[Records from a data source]
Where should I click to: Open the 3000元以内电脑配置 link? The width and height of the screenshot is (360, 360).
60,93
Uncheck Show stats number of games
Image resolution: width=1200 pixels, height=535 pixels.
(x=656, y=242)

#### [The task]
Retype all the data, changing nothing.

#### [Written response]
Where should I click to: Open the 3000元以内电脑配置 link? The width and height of the screenshot is (360, 360).
60,93
Uncheck Show stats number of games
Image resolution: width=1200 pixels, height=535 pixels.
(x=656, y=242)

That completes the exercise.